Of the 1,000 people surveyed, over 40 per cent admitted that they spent around 20-40 per cent of their time at work about getting things wrong. Women were found to struggle more with confidence issues than men, with 46 per cent experiencing confidence issues compared to 33 per cent of men.
Younger, highly educated professionals were significantly more likely than any other demographic to suffer with confidence issues at work, the research found with nearly 70 per cent attributing confidence issues to productivity.

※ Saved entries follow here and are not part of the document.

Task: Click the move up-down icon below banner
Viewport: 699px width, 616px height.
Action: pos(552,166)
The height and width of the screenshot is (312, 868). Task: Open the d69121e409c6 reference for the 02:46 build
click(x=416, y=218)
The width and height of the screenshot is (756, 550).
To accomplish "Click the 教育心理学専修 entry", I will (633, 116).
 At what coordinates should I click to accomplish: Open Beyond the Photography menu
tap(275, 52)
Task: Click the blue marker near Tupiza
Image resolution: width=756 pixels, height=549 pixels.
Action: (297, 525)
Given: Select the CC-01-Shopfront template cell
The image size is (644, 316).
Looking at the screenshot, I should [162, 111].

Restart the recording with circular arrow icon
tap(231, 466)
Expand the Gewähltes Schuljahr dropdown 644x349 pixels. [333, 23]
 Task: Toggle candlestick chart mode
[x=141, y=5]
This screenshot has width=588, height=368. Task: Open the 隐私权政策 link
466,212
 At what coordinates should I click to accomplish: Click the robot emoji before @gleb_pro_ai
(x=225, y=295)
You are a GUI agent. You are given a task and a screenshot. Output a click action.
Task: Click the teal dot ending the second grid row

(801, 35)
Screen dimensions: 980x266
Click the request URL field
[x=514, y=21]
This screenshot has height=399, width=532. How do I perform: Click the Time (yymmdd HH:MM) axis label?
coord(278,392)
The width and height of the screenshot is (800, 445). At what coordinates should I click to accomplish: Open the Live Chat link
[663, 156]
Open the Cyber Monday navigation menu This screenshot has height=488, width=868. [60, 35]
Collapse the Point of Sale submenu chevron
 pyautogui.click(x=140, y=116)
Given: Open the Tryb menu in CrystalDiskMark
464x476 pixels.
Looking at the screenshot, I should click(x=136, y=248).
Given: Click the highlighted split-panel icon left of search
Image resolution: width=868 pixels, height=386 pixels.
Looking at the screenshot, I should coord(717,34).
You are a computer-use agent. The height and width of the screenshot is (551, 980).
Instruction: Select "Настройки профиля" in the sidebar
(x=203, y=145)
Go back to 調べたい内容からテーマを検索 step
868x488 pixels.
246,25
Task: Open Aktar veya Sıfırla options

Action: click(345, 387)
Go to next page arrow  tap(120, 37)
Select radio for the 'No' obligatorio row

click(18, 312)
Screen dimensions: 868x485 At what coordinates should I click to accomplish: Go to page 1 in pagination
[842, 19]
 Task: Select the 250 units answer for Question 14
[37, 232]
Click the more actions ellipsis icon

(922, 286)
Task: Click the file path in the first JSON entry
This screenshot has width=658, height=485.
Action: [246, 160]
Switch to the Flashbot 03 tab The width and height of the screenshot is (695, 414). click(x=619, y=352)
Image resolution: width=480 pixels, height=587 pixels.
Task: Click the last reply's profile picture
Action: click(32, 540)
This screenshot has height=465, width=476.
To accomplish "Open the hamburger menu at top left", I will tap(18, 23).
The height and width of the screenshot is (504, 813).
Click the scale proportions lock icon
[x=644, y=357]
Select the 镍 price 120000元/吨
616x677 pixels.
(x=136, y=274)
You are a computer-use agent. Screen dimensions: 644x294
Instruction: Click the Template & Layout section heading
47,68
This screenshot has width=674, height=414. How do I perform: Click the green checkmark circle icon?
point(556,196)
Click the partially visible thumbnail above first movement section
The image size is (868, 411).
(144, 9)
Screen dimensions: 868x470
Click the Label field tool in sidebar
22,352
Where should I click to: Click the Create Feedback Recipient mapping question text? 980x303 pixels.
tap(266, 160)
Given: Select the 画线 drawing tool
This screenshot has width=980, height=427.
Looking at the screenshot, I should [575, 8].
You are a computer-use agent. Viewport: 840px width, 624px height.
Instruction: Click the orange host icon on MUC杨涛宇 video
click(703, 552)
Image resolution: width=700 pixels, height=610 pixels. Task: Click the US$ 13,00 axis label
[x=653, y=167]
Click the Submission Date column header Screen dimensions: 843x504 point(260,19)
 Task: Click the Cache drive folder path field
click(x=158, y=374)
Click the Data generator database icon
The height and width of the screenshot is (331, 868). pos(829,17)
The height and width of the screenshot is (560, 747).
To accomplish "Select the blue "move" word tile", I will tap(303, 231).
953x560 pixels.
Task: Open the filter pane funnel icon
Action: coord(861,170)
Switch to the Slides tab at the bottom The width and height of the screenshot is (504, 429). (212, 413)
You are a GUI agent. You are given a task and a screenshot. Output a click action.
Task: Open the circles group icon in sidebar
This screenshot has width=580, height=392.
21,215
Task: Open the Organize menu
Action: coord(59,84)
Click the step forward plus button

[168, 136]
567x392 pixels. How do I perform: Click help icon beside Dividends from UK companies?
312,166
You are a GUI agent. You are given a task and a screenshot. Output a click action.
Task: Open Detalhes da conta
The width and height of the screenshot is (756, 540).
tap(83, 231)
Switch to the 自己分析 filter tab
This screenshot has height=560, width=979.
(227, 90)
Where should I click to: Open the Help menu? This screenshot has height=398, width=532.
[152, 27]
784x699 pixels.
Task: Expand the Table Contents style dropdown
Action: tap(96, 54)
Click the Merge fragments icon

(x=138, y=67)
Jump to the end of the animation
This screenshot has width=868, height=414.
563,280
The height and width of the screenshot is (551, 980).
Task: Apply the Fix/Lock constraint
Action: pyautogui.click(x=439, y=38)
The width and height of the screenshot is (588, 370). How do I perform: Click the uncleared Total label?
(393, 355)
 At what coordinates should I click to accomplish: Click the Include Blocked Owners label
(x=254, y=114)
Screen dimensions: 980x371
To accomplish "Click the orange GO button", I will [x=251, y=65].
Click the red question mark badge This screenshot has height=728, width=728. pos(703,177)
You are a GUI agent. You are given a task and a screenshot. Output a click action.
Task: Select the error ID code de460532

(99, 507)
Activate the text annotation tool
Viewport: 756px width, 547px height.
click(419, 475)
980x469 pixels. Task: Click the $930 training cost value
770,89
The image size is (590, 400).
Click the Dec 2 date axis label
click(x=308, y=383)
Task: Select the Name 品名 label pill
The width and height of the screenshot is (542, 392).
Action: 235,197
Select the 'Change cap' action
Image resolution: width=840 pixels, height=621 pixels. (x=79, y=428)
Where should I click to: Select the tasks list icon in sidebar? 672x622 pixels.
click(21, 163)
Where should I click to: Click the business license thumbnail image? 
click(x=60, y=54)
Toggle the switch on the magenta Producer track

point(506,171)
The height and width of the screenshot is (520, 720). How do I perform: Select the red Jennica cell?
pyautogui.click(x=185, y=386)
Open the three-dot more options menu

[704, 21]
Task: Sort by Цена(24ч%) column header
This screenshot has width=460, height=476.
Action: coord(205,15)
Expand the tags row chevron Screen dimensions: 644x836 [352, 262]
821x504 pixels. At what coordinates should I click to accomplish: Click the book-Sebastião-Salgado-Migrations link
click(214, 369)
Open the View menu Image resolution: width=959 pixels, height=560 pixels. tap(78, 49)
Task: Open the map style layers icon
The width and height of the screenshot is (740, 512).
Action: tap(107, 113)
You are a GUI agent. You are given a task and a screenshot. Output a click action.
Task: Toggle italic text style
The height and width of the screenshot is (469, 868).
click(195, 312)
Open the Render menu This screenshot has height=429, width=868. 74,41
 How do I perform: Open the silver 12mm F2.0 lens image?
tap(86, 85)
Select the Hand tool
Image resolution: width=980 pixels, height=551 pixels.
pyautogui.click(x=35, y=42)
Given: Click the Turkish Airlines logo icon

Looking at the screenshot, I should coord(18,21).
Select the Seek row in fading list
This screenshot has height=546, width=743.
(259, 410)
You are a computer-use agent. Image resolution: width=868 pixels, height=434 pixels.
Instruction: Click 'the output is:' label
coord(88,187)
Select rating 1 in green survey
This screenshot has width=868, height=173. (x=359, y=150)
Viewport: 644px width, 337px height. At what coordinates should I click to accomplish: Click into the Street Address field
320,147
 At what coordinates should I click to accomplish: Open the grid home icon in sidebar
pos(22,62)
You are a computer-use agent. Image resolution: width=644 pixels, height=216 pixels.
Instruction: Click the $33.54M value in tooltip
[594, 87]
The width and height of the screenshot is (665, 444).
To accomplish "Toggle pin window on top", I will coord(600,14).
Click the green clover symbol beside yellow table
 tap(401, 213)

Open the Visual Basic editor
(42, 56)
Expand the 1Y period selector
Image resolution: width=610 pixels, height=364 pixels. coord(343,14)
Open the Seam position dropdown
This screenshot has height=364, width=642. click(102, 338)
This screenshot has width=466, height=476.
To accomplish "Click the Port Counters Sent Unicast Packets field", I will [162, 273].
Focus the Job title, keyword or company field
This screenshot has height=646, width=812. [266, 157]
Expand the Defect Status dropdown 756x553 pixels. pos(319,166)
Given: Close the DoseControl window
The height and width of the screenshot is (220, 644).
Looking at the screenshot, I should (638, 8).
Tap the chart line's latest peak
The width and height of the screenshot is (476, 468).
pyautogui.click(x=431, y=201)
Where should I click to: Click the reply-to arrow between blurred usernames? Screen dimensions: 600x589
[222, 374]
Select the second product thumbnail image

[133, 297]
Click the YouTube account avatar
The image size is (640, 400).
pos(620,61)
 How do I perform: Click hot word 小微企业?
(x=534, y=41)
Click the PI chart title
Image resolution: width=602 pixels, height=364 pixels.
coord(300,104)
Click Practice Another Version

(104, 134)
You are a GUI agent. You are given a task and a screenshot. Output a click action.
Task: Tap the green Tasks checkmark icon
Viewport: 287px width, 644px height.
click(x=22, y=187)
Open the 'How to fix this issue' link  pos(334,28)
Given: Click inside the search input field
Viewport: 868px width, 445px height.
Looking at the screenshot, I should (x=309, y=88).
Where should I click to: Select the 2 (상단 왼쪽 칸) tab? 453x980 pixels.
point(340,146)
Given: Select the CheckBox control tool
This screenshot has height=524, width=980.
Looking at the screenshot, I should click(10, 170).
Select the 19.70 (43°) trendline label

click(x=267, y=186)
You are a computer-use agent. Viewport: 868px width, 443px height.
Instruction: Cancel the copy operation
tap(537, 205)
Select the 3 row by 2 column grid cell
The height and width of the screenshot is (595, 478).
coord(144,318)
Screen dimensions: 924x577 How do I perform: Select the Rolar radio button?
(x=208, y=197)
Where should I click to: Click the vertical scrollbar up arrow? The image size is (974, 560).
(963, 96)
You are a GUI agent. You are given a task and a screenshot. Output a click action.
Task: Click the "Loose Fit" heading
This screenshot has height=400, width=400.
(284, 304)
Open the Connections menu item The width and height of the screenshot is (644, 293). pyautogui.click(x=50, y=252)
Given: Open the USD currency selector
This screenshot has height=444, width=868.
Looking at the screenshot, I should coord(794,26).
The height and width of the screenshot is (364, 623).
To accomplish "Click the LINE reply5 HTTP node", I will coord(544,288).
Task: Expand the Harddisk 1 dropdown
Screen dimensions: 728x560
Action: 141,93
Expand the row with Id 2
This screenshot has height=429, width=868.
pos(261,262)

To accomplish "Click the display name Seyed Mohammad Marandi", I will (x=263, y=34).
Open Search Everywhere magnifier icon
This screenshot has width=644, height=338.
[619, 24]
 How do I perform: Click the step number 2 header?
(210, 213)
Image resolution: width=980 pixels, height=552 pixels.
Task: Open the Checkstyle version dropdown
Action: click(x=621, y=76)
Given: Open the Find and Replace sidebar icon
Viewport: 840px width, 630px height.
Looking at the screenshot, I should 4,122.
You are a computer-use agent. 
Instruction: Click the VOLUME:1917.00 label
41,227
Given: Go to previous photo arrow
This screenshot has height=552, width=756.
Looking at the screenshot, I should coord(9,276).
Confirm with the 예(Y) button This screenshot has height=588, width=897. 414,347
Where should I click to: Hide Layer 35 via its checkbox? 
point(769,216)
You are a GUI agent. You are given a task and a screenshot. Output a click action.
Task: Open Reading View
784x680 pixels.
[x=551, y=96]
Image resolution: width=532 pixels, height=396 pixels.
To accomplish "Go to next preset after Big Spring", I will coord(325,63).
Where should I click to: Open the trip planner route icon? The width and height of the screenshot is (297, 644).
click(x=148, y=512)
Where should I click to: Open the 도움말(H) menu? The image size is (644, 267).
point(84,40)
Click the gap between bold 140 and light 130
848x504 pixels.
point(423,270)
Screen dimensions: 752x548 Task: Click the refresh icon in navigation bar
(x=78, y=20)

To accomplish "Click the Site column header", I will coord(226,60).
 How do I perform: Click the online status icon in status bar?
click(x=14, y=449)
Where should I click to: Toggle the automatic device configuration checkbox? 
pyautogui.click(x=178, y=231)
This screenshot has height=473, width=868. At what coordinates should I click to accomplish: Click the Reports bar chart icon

Peter Ryding, serial turnaround CEO and founder of VicYourCoach.com, said the research indicated a symptom of an increasingly ‘VUCA (Volatility, Uncertainty, Complexity, Ambiguity) world’ so it was ‘unsurprising’ that half of us are suffering with confidence issues in the workplace.
“We need to support managers and HR to change their approach when it comes to encouraging more confidence in the workplace. We all know that innovation is critical for survival and that means experimenting and sometimes failing. The question is, do we educate our people in proven techniques such as ‘test and learn’ or do we celebrate the learning-from failures instead of punishing those people who actually had a go?
“One hundred years on from Pavlov’s canine experiments, we know that if you punish failure, you kill creativity. If you don’t give your people the skills they need and the self-belief and motivation to have a go, they will procrastinate and ultimately, lose confidence as this research has shown.”